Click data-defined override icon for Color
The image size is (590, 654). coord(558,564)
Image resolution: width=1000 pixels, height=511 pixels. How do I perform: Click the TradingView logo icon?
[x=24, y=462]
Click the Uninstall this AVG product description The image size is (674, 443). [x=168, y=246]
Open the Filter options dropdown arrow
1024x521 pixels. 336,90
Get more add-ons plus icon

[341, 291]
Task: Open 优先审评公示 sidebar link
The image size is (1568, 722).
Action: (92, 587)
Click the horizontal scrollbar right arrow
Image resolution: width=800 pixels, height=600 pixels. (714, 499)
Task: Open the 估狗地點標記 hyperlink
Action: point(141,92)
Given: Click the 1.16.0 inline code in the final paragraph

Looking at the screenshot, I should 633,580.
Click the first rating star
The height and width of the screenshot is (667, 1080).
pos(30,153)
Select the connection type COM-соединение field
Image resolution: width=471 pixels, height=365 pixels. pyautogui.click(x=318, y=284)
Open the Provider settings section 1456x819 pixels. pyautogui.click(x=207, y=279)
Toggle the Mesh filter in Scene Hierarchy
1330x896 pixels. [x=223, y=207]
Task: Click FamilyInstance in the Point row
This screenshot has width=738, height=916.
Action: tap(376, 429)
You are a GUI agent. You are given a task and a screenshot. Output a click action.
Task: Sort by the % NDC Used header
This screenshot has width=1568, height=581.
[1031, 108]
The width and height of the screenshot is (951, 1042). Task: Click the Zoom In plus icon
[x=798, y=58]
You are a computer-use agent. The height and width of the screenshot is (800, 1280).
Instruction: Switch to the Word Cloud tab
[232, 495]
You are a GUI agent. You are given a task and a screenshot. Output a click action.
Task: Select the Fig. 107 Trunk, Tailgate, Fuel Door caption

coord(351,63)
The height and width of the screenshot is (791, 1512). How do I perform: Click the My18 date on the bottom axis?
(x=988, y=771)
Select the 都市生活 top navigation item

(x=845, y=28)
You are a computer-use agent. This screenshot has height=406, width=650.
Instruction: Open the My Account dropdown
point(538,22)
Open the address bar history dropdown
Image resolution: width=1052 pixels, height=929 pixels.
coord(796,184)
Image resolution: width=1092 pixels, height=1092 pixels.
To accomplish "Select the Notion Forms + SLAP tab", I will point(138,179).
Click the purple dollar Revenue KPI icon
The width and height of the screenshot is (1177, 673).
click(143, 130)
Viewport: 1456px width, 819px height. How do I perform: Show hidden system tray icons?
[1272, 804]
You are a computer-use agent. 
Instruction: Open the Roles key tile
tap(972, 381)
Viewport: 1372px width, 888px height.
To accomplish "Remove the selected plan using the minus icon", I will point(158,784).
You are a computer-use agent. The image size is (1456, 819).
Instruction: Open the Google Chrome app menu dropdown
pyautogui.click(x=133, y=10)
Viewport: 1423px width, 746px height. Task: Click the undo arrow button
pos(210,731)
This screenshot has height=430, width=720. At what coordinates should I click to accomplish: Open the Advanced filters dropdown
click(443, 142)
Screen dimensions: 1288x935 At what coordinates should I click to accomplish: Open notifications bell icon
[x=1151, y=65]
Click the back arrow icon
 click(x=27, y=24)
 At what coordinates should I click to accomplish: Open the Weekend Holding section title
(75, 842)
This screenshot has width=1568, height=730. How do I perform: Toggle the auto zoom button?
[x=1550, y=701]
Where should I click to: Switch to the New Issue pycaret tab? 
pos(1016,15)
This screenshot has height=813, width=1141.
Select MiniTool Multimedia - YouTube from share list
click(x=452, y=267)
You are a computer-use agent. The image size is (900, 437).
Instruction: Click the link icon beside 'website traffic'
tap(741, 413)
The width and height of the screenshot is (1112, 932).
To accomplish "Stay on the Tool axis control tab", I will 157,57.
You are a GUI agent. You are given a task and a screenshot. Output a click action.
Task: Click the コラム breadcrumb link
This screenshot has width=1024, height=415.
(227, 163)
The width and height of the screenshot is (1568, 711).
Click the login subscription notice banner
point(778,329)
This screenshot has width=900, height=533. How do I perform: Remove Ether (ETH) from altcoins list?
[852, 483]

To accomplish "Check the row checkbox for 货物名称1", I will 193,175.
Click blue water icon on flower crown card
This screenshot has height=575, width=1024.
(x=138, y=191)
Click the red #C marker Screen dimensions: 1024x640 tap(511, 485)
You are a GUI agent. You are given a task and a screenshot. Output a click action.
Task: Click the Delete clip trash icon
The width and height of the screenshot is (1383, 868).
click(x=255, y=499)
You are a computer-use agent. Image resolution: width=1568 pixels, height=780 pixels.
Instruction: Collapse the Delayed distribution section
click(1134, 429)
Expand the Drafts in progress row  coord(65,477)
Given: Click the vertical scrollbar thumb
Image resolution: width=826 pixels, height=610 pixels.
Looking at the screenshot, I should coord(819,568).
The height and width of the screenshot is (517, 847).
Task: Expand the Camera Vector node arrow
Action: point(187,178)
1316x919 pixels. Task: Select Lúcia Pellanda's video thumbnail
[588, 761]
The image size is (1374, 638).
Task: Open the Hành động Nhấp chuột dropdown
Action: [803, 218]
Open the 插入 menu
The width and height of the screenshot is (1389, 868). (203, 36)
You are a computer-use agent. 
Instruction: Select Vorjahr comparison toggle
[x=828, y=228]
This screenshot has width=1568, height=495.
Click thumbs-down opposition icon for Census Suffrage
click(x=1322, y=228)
════════════════
*Aim of the task*
Can you copy out all of the items above verbatim, keeping every line unchanged?

*Written solution*
Click data-defined override icon for Color
The image size is (590, 654). coord(558,564)
Image resolution: width=1000 pixels, height=511 pixels. How do I perform: Click the TradingView logo icon?
[x=24, y=462]
Click the Uninstall this AVG product description The image size is (674, 443). [x=168, y=246]
Open the Filter options dropdown arrow
1024x521 pixels. 336,90
Get more add-ons plus icon

[341, 291]
Task: Open 优先审评公示 sidebar link
The image size is (1568, 722).
Action: (92, 587)
Click the horizontal scrollbar right arrow
Image resolution: width=800 pixels, height=600 pixels. (714, 499)
Task: Open the 估狗地點標記 hyperlink
Action: point(141,92)
Given: Click the 1.16.0 inline code in the final paragraph

Looking at the screenshot, I should 633,580.
Click the first rating star
The height and width of the screenshot is (667, 1080).
pos(30,153)
Select the connection type COM-соединение field
Image resolution: width=471 pixels, height=365 pixels. pyautogui.click(x=318, y=284)
Open the Provider settings section 1456x819 pixels. pyautogui.click(x=207, y=279)
Toggle the Mesh filter in Scene Hierarchy
1330x896 pixels. [x=223, y=207]
Task: Click FamilyInstance in the Point row
This screenshot has width=738, height=916.
Action: tap(376, 429)
You are a GUI agent. You are given a task and a screenshot. Output a click action.
Task: Sort by the % NDC Used header
This screenshot has width=1568, height=581.
[1031, 108]
The width and height of the screenshot is (951, 1042). Task: Click the Zoom In plus icon
[x=798, y=58]
You are a computer-use agent. The height and width of the screenshot is (800, 1280).
Instruction: Switch to the Word Cloud tab
[232, 495]
You are a GUI agent. You are given a task and a screenshot. Output a click action.
Task: Select the Fig. 107 Trunk, Tailgate, Fuel Door caption

coord(351,63)
The height and width of the screenshot is (791, 1512). How do I perform: Click the My18 date on the bottom axis?
(x=988, y=771)
Select the 都市生活 top navigation item

(x=845, y=28)
You are a computer-use agent. This screenshot has height=406, width=650.
Instruction: Open the My Account dropdown
point(538,22)
Open the address bar history dropdown
Image resolution: width=1052 pixels, height=929 pixels.
coord(796,184)
Image resolution: width=1092 pixels, height=1092 pixels.
To accomplish "Select the Notion Forms + SLAP tab", I will point(138,179).
Click the purple dollar Revenue KPI icon
The width and height of the screenshot is (1177, 673).
click(143, 130)
Viewport: 1456px width, 819px height. How do I perform: Show hidden system tray icons?
[1272, 804]
You are a computer-use agent. 
Instruction: Open the Roles key tile
tap(972, 381)
Viewport: 1372px width, 888px height.
To accomplish "Remove the selected plan using the minus icon", I will point(158,784).
You are a computer-use agent. The image size is (1456, 819).
Instruction: Open the Google Chrome app menu dropdown
pyautogui.click(x=133, y=10)
Viewport: 1423px width, 746px height. Task: Click the undo arrow button
pos(210,731)
This screenshot has height=430, width=720. At what coordinates should I click to accomplish: Open the Advanced filters dropdown
click(443, 142)
Screen dimensions: 1288x935 At what coordinates should I click to accomplish: Open notifications bell icon
[x=1151, y=65]
Click the back arrow icon
 click(x=27, y=24)
 At what coordinates should I click to accomplish: Open the Weekend Holding section title
(75, 842)
This screenshot has width=1568, height=730. How do I perform: Toggle the auto zoom button?
[x=1550, y=701]
Where should I click to: Switch to the New Issue pycaret tab? 
pos(1016,15)
This screenshot has height=813, width=1141.
Select MiniTool Multimedia - YouTube from share list
click(x=452, y=267)
You are a computer-use agent. The image size is (900, 437).
Instruction: Click the link icon beside 'website traffic'
tap(741, 413)
The width and height of the screenshot is (1112, 932).
To accomplish "Stay on the Tool axis control tab", I will 157,57.
You are a GUI agent. You are given a task and a screenshot. Output a click action.
Task: Click the コラム breadcrumb link
This screenshot has width=1024, height=415.
(227, 163)
The width and height of the screenshot is (1568, 711).
Click the login subscription notice banner
point(778,329)
This screenshot has width=900, height=533. How do I perform: Remove Ether (ETH) from altcoins list?
[852, 483]

To accomplish "Check the row checkbox for 货物名称1", I will 193,175.
Click blue water icon on flower crown card
This screenshot has height=575, width=1024.
(x=138, y=191)
Click the red #C marker Screen dimensions: 1024x640 tap(511, 485)
You are a GUI agent. You are given a task and a screenshot. Output a click action.
Task: Click the Delete clip trash icon
The width and height of the screenshot is (1383, 868).
click(x=255, y=499)
You are a computer-use agent. Image resolution: width=1568 pixels, height=780 pixels.
Instruction: Collapse the Delayed distribution section
click(1134, 429)
Expand the Drafts in progress row  coord(65,477)
Given: Click the vertical scrollbar thumb
Image resolution: width=826 pixels, height=610 pixels.
Looking at the screenshot, I should coord(819,568).
The height and width of the screenshot is (517, 847).
Task: Expand the Camera Vector node arrow
Action: point(187,178)
1316x919 pixels. Task: Select Lúcia Pellanda's video thumbnail
[588, 761]
The image size is (1374, 638).
Task: Open the Hành động Nhấp chuột dropdown
Action: [803, 218]
Open the 插入 menu
The width and height of the screenshot is (1389, 868). (203, 36)
You are a computer-use agent. 
Instruction: Select Vorjahr comparison toggle
[x=828, y=228]
This screenshot has width=1568, height=495.
Click thumbs-down opposition icon for Census Suffrage
click(x=1322, y=228)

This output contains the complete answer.